Goal of the exercise => Rewrite the data below as a JSON list of strings with one string per line, and leave out any blank lines.

** Opening Data supplied block **

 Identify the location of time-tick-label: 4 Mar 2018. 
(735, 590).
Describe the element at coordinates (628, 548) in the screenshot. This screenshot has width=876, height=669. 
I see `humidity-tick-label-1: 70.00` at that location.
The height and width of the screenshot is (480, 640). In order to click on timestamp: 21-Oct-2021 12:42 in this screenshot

** Closing Data supplied block **

Response below =>
[
  " Identify the location of time-tick-label: 4 Mar 2018. ",
  "(735, 590).",
  "Describe the element at coordinates (628, 548) in the screenshot. This screenshot has width=876, height=669. ",
  "I see `humidity-tick-label-1: 70.00` at that location.",
  "The height and width of the screenshot is (480, 640). In order to click on timestamp: 21-Oct-2021 12:42 in this screenshot"
]